非可换逻辑证明论与模糊推理算法研究

Non-classical logic, one of the most important foundation theory of intelligent information processing technology, has received extensive attention from research scholars in recent years. Taking into account this situation, this project will focus on the research in the two new directions such as the proof theory of non-commutative logics and fuzzy reasoning algorithms. As for the proof theory of non-commutative logics, we will conduct the study on the essential characteristics of the left and right residual operations induced by the pseudo-uninorms and intend to build the Hilbert system for the non-commutative logic psUL based on pseudo-uninorms as well as the proof of its soundness and completeness. Concurrently, we will do the research on the logic rules characterizing the continuity of the continuous uninorms and intend to construct the Hypersequent calculus for fuzzy logic BUL based on continuous uninorms. Also the logic rules for the axioms of the residual implications induced by pseudo-uninorms will be investigated to establish the the Hypersequent calculus for the non-commutative logic psUL. In regard to the fuzzy reasoning algorithms, respectively combining the idea of the full implication triple I method with the fuzzy logic UL and non-commutative logic psUL, we will obtain the triple I algorithm for fuzzy reasoning based on the fuzzy logic UL and the left R-type (right R-type) triple I algorithm for fuzzy reasoning based on the logic psUL, which are incorporated into the framework of fuzzy logics, and simultaneously provide the strict logical demonstration of the new fuzzy reasoning algorithms. Given these facts, this project will further deepen the research into fuzzy logic theory and have important significance for the practical applications of fuzzy reasoning, fuzzy control and decision etc.

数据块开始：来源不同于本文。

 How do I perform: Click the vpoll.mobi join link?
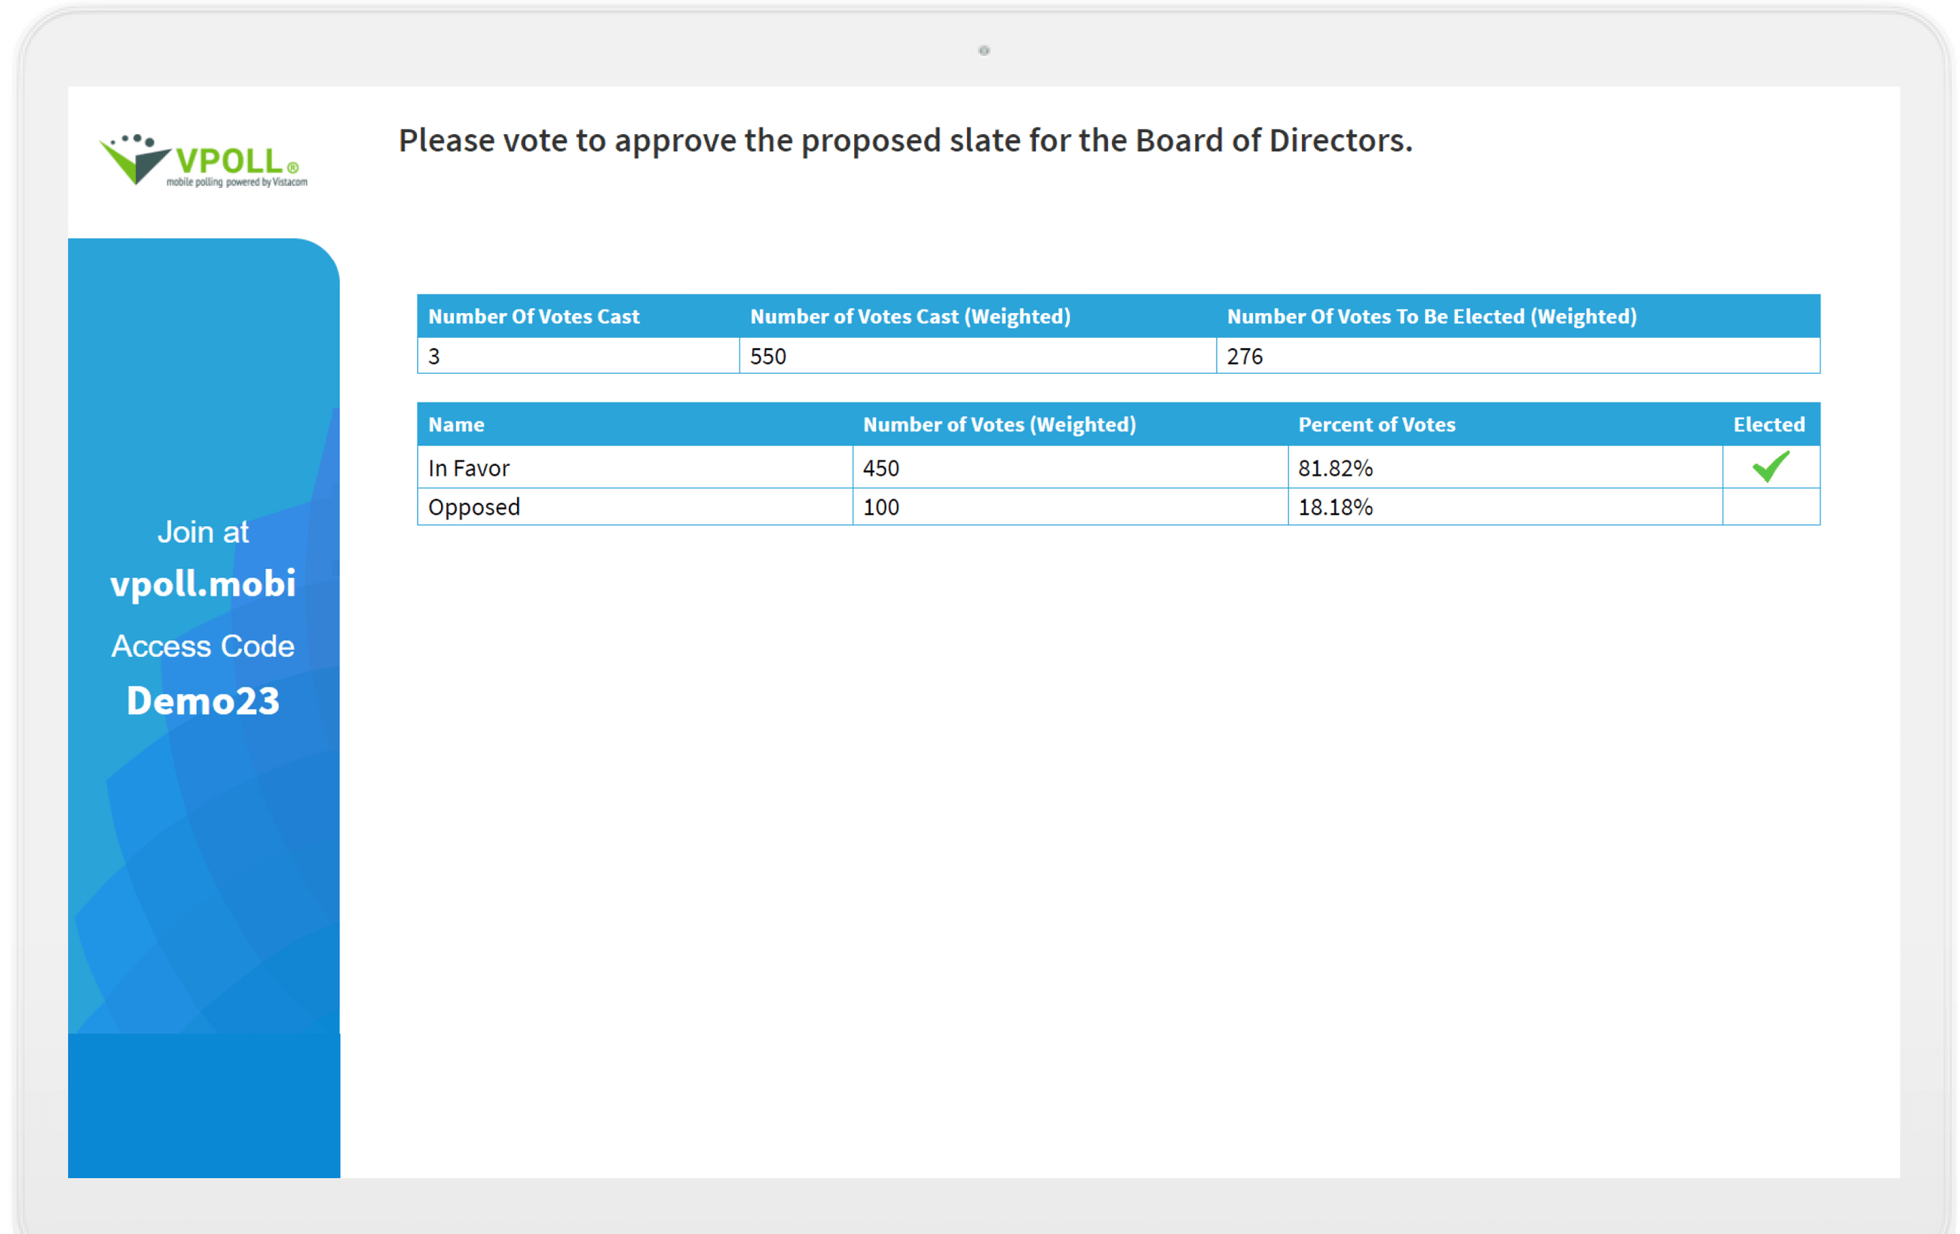(203, 584)
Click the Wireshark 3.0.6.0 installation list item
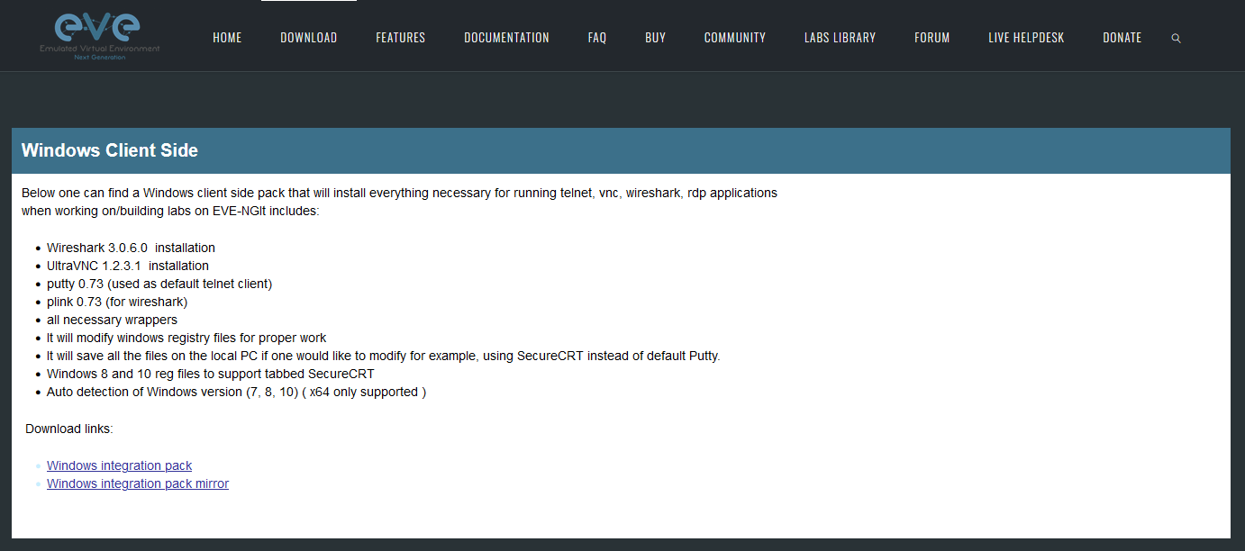The image size is (1245, 551). coord(131,248)
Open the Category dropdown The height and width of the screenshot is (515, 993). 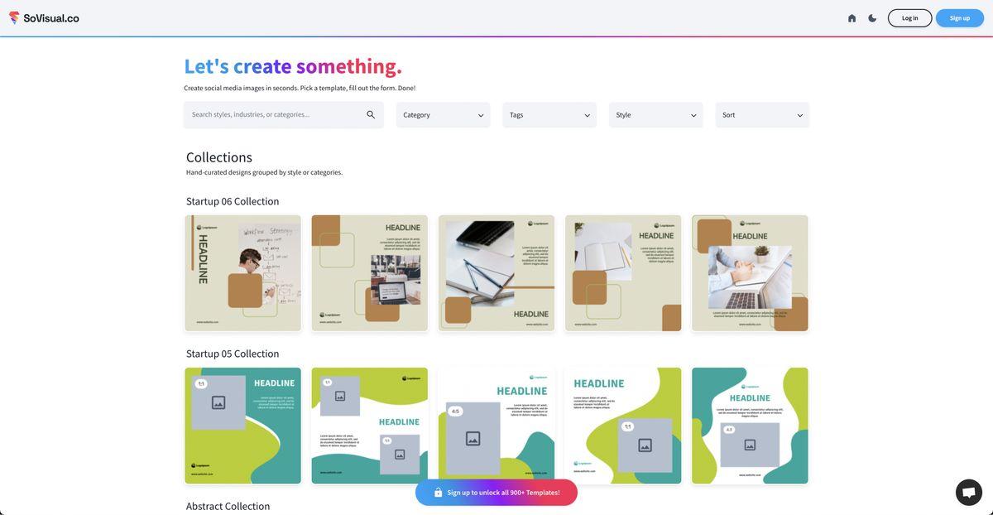click(443, 115)
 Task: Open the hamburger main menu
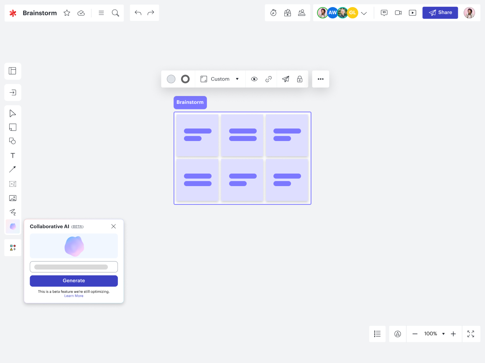tap(101, 13)
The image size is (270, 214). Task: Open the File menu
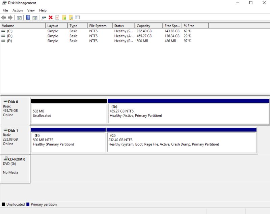(5, 10)
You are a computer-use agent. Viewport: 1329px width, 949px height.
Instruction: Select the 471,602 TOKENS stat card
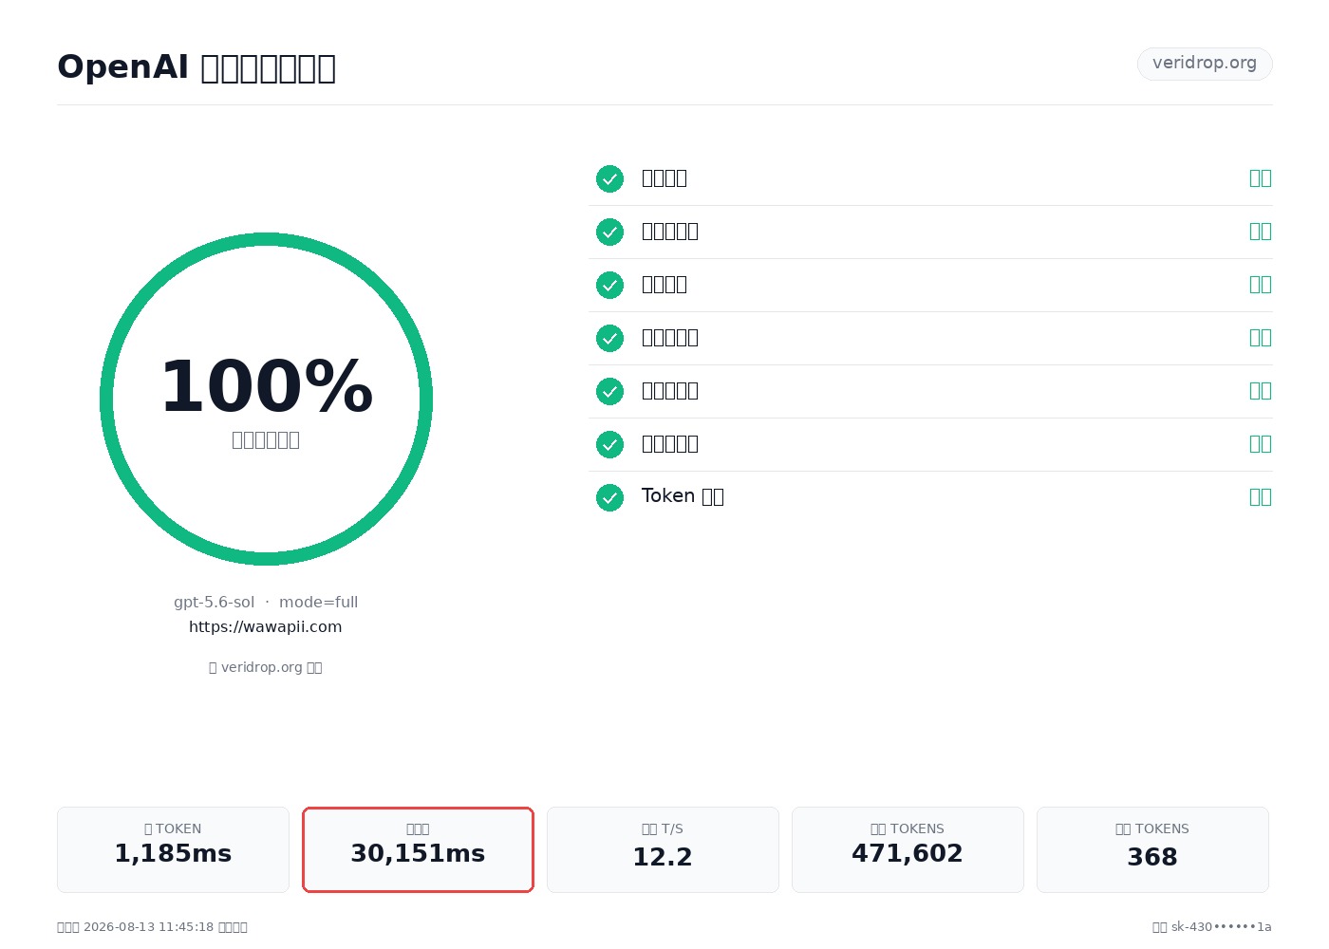pos(908,849)
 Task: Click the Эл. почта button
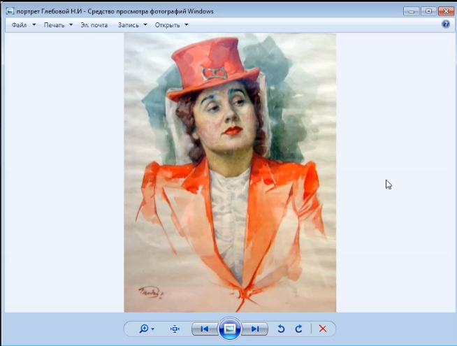pyautogui.click(x=94, y=24)
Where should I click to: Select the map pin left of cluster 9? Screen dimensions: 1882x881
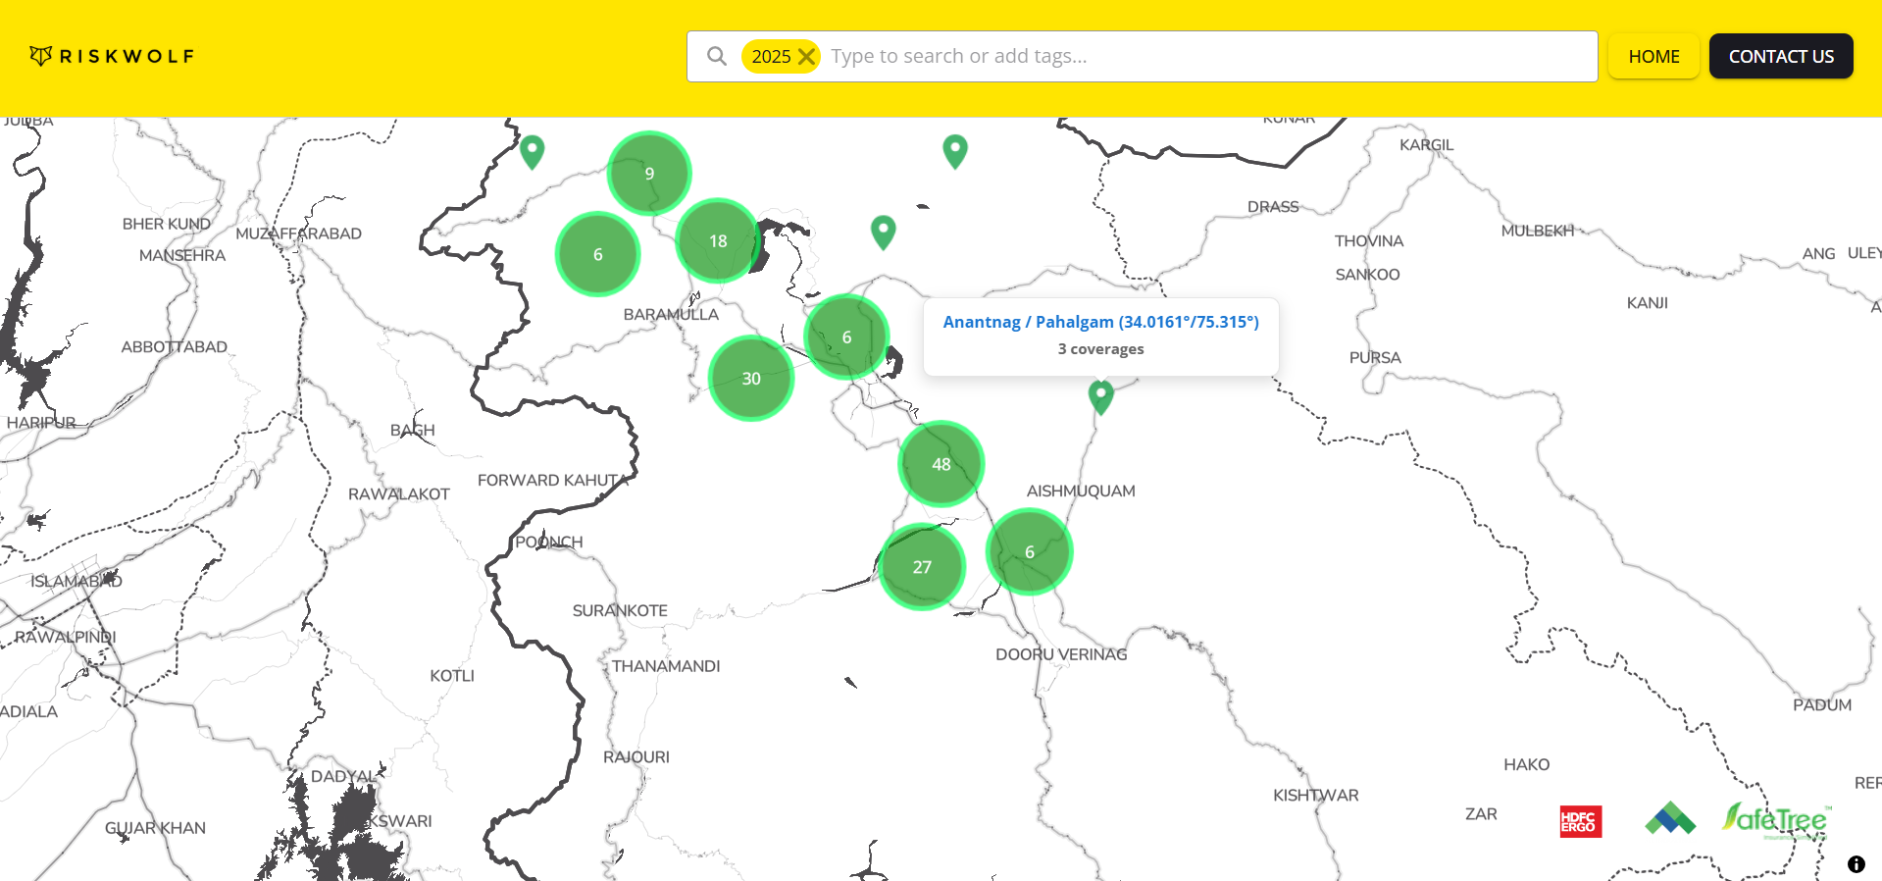(532, 151)
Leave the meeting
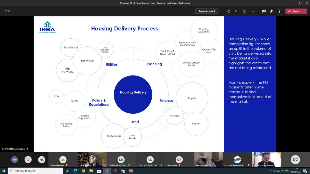Screen dimensions: 310x174 pyautogui.click(x=295, y=11)
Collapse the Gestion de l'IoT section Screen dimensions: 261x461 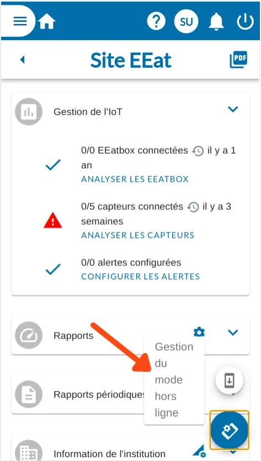point(233,110)
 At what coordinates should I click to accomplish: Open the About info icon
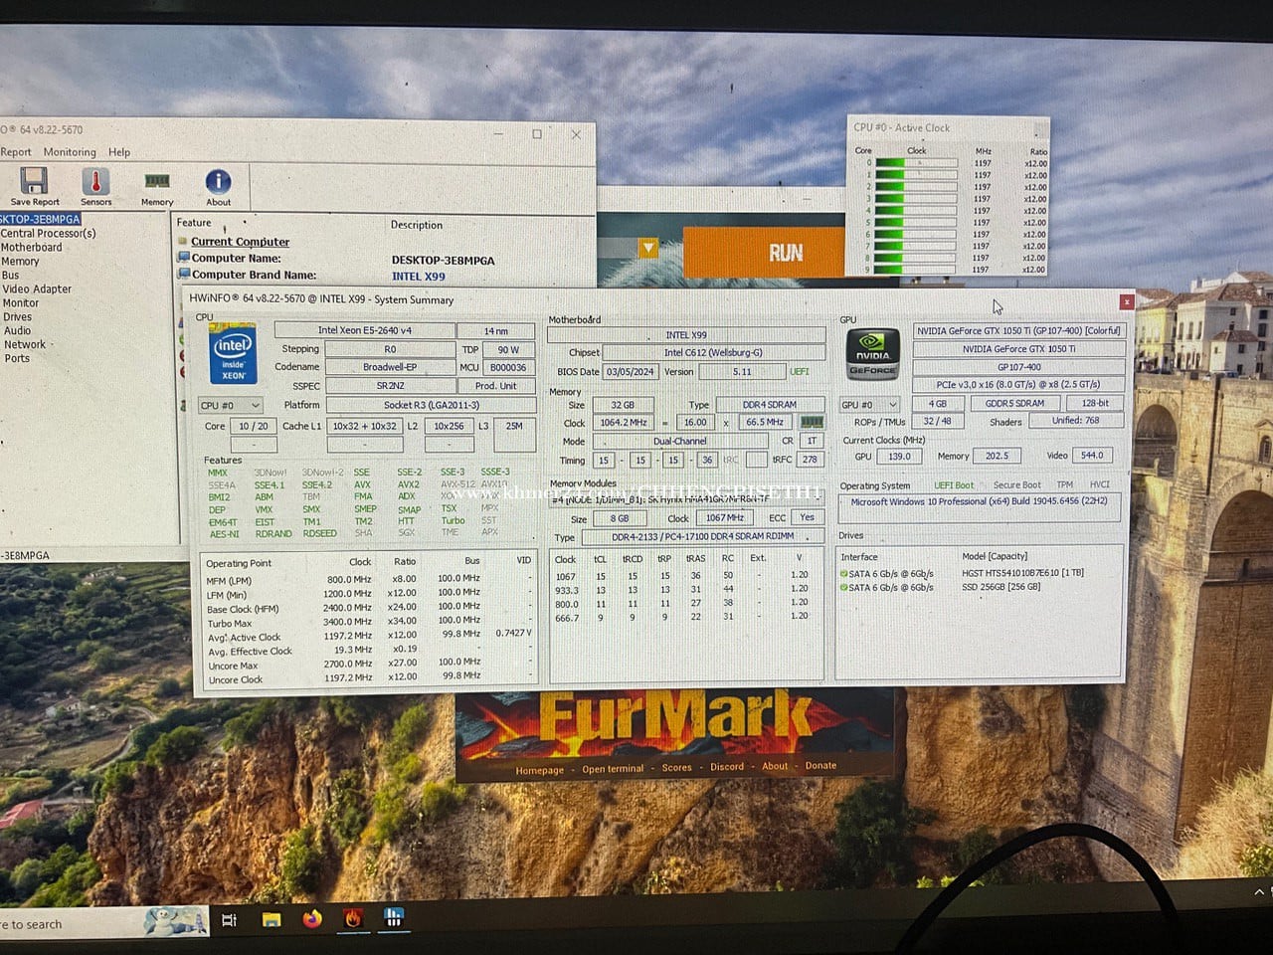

非经典逻辑是智能信息处理技术的重要基础理论之一，近年受到研究学者的广泛关注。本项目将围绕两个新方向开展研究：非可换逻辑证明论、模糊推理算法。在非可换逻辑证明论方向上，研究伪一致范数诱导的左、右蕴涵的本质特性，拟构建基于伪一致范数非可换逻辑psUL的希尔伯特公理系统，证明其可靠性与完备性；探寻刻画连续一致范数"连续性"的逻辑规则，拟构造基于连续一致范数模糊逻辑BUL超串演算系统；构造左、右蕴涵公理的逻辑规则，拟创建非可换逻辑psUL的超串演算系统。在模糊推理算法方向上，将全蕴涵三I算法思想分别与模糊逻辑UL、非可换逻辑psUL结合起来，给出基于模糊逻辑UL的模糊推理三I算法、基于非可换逻辑psUL的模糊推理左R-型（右R-型）三I算法，并将其纳入模糊逻辑框架，给出模糊推理算法的严格逻辑论证。该项目研究进一步深化模糊逻辑理论研究成果，在模糊推理、模糊控制与决策等实际应用中有重要意义。

本项目研究非可换逻辑证明论与模糊推理算法及其应用。在非可换逻辑证明论方向上，研究伪一致范数诱导的左、右剩余的本质特性，构建基于伪一致范数非可换逻辑的希尔伯特公理系统，证明其可靠性与完备性；构造基于连续一致范数模糊逻辑超串演算系统；研究逻辑代数的滤子及导子理论。在模糊推理算法方向上，给出基于伪一致范数与区间值模糊集的模糊推理三I算法与反向三I算法，并给出基于一簇区间值三角范数的模糊推理算法，并将其纳入模糊逻辑框架，给出模糊推理算法的严格逻辑论证。进一步，将模糊推理算法分别与图像分类与倒立摆结合起来，给出新型的图像分类方法与倒立摆控制方法；将区间值模糊集及直觉模糊集与多属性决策相结合，给出多属性决策新算法。该项目研究不仅深化模糊逻辑理论研究成果，而且将理论成果成功应用到图像处理与多属性决策中，表明模糊推理在实际应用中有重要意义。